Луговкин, наконец, удостоил Зубатова взглядом и грустно улыбнулся…

— Да-да, понимаю, но как-то так получается, что сложности обычно начинаются там, где пытаются что-нибудь упростить…

— Вы, князь, представляете собой чрезвычайно интересный образец консерватизма, — покачал головой Трепов, — можно сказать, воинствующий ретроград.

— Если бывают пламенные революционеры, то почему бы не быть пламенным консерваторам? — пожал плечами Луговкин. — Смыслы теряются при нахождении истины. Я же хотел только с грустью отметить, что если правда сладкая, значит, скорее всего, её подсластили ложью…

— Князь! Перестаньте раскачивать лодку, нашу крысу уже тошнит, — бесцеремонно вмешался в разговор молодой поручик с зачёсанными назад чёрными, как смоль, волосами и усиками, едва прикрывающими по-детски припухлую верхнюю губу. Он с двумя такими же, как он, молоденькими офицерами, подошёл к увлечённым дискуссией. Полковник, таким образом, оказался в кольце жандармов с отличительными знаками московского управления.

— О! — почему-то не оскорбился, а даже обрадовался Луговкин. — Смелость, с которой вы влезаете в разговор, выдаёт в вас настоящего энтузиаста своего дела… Если не ошибаюсь, господин Спиридович в сопровождении господ Ратко и Герарди? То есть, звёзды московского управления, переведённые Его Императорским Величеством в особое управление лейб-жандармерии, все в сборе?

— А что вам известно про управление? — прищурился бдительный Ратко. — Ваша фамилия разве есть в списках?

— Нет-нет, — замахал руками полковник — меня там нет и, честно говоря, не стремлюсь, ибо, простите, не верю в тушение пожара керосином.

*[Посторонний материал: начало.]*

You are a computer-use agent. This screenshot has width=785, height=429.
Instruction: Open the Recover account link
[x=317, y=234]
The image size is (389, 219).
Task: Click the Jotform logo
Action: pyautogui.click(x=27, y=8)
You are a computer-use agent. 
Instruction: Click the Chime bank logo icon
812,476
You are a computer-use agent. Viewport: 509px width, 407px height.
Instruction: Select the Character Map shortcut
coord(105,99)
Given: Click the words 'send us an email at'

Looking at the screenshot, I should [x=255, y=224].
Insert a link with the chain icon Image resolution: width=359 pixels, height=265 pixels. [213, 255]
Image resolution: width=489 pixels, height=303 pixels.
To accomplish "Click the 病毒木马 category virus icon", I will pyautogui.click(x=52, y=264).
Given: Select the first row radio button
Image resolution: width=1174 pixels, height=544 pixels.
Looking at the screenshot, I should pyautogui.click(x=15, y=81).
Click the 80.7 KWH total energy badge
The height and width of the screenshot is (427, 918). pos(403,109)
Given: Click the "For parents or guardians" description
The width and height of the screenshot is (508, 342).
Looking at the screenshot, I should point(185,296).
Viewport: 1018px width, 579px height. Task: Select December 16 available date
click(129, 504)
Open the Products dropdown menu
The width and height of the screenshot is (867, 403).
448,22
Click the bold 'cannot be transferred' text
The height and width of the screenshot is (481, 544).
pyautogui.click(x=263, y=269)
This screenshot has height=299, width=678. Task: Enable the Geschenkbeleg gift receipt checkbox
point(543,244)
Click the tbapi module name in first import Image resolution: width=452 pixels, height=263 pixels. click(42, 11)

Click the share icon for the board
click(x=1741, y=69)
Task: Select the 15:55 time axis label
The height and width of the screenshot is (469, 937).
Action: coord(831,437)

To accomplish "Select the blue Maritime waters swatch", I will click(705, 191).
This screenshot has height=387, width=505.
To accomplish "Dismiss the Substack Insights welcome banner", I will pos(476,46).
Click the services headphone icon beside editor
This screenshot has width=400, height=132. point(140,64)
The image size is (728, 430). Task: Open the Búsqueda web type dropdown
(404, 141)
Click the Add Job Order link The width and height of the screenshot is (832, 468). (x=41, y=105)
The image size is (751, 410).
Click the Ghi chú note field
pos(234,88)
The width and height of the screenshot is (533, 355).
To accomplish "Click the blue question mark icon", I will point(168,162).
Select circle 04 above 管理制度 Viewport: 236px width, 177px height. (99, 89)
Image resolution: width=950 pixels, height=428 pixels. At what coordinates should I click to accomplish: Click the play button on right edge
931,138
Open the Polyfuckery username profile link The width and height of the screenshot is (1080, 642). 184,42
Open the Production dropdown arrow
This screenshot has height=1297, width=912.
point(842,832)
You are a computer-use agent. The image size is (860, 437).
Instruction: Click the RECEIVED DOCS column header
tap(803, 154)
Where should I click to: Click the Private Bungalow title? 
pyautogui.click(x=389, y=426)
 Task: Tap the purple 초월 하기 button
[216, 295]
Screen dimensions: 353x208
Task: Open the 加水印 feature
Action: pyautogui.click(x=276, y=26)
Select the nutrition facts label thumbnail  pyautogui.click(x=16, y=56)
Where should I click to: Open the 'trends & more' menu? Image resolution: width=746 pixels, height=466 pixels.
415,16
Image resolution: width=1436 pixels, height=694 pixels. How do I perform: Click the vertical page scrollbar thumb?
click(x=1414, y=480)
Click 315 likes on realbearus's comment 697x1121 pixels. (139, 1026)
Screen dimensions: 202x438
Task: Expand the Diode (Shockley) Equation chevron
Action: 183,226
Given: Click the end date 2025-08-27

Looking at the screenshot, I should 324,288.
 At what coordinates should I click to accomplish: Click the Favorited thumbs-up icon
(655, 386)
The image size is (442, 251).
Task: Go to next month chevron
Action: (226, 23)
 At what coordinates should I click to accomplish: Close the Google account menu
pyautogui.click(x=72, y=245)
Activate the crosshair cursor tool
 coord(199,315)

И знаю я ровно столько, сколько об этом говорят в нашем клубе, — князь картинно обвёл рукой помещение управления. — И я буквально вынужден просить вас, господа, за своего племянника, человека в высшей степени душевного и порядочного, но горячего до невозможности и радикального до неприличия. Он определился корнетом в Павлоградский лейб-гусарский полк, но, боюсь, гвардейская жизнь несовместима с его характером, а протежировать в своё управление не могу по причине полного мировоззренческого несовпадения… Молодой человек считает меня, своего дядю, держимордой и душителем свободы, а вот либеральные методы, наверняка, сделают его вашим горячим поклонником…

Трепов оттаял. Господи, сколько танцевальных «па» ради обычной протекции. Нет, всё-таки, профессиональная деформация — страшная вещь. Сам себя подозревать начнёшь.

— Конечно, полковник, конечно. Сегодня мы возвращаемся в Москву и до конца года каждый день расписан буквально по минутам. А вот сразу после Рождества — милости просим…

----------

(*) Реальные слова Трепова в разговоре с английским публицистом Стэдом, переданном самим Стэдом в «Review of Reviews»

Там же, накануне

Поручений для только что сформированного управления лейб-жандармерии, начальником которого был назначен генерал Трепов, на самом деле было гораздо больше, чем до конца года. Если по-честному, новоиспечённые лейб-жандармы даже не могли предположить, когда у них вообще появится свободное время. Офицеров слегка подташнивало от обилия многоэтажных задач, поставленных императором, как мутит неподготовленного путешественника, неожиданно оказавшегося у кромки отвесной скалы и неосторожно глянувшего в пропасть.